Activity.
The reply should contain all of the data below, word for word.

Data extract.

· · ·

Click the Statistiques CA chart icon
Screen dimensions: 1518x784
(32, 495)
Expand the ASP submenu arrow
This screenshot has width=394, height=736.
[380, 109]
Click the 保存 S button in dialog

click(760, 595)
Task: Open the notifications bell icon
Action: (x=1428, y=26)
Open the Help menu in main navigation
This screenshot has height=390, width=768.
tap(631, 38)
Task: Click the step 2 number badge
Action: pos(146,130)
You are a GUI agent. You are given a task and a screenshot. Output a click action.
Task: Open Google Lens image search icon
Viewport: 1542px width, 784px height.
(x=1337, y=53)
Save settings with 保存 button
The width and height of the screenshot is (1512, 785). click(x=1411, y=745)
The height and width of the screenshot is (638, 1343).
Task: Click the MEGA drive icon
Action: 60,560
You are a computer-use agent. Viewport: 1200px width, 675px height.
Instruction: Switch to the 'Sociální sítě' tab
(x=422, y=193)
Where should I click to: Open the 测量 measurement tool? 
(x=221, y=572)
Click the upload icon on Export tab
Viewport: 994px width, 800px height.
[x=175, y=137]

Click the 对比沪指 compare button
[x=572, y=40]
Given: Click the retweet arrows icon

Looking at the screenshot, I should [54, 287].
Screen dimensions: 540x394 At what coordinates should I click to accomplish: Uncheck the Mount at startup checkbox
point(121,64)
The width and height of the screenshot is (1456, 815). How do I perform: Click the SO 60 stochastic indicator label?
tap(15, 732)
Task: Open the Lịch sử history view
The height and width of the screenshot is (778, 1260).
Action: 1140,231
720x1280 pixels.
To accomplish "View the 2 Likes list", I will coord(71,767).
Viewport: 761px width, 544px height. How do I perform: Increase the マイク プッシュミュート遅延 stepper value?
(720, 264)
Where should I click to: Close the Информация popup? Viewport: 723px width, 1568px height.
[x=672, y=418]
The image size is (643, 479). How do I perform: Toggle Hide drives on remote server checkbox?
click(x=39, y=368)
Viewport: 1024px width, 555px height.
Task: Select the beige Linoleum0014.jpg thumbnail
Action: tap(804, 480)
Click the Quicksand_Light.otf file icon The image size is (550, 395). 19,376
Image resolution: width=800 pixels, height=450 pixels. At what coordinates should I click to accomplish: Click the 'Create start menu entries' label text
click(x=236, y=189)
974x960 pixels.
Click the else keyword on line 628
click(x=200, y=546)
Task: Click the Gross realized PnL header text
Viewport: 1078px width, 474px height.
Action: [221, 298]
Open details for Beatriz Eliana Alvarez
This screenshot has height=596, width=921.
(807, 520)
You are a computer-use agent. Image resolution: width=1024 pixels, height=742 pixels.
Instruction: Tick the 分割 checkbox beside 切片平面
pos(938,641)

· · ·

Reply to the exercise.
Click the Statistiques CA chart icon
Screen dimensions: 1518x784
(32, 495)
Expand the ASP submenu arrow
This screenshot has width=394, height=736.
[380, 109]
Click the 保存 S button in dialog

click(760, 595)
Task: Open the notifications bell icon
Action: (x=1428, y=26)
Open the Help menu in main navigation
This screenshot has height=390, width=768.
tap(631, 38)
Task: Click the step 2 number badge
Action: pos(146,130)
You are a GUI agent. You are given a task and a screenshot. Output a click action.
Task: Open Google Lens image search icon
Viewport: 1542px width, 784px height.
(x=1337, y=53)
Save settings with 保存 button
The width and height of the screenshot is (1512, 785). click(x=1411, y=745)
The height and width of the screenshot is (638, 1343).
Task: Click the MEGA drive icon
Action: 60,560
You are a computer-use agent. Viewport: 1200px width, 675px height.
Instruction: Switch to the 'Sociální sítě' tab
(x=422, y=193)
Where should I click to: Open the 测量 measurement tool? 
(x=221, y=572)
Click the upload icon on Export tab
Viewport: 994px width, 800px height.
[x=175, y=137]

Click the 对比沪指 compare button
[x=572, y=40]
Given: Click the retweet arrows icon

Looking at the screenshot, I should [54, 287].
Screen dimensions: 540x394 At what coordinates should I click to accomplish: Uncheck the Mount at startup checkbox
point(121,64)
The width and height of the screenshot is (1456, 815). How do I perform: Click the SO 60 stochastic indicator label?
tap(15, 732)
Task: Open the Lịch sử history view
The height and width of the screenshot is (778, 1260).
Action: 1140,231
720x1280 pixels.
To accomplish "View the 2 Likes list", I will coord(71,767).
Viewport: 761px width, 544px height. How do I perform: Increase the マイク プッシュミュート遅延 stepper value?
(720, 264)
Where should I click to: Close the Информация popup? Viewport: 723px width, 1568px height.
[x=672, y=418]
The image size is (643, 479). How do I perform: Toggle Hide drives on remote server checkbox?
click(x=39, y=368)
Viewport: 1024px width, 555px height.
Task: Select the beige Linoleum0014.jpg thumbnail
Action: tap(804, 480)
Click the Quicksand_Light.otf file icon The image size is (550, 395). 19,376
Image resolution: width=800 pixels, height=450 pixels. At what coordinates should I click to accomplish: Click the 'Create start menu entries' label text
click(x=236, y=189)
974x960 pixels.
Click the else keyword on line 628
click(x=200, y=546)
Task: Click the Gross realized PnL header text
Viewport: 1078px width, 474px height.
Action: [221, 298]
Open details for Beatriz Eliana Alvarez
This screenshot has height=596, width=921.
(807, 520)
You are a computer-use agent. Image resolution: width=1024 pixels, height=742 pixels.
Instruction: Tick the 分割 checkbox beside 切片平面
pos(938,641)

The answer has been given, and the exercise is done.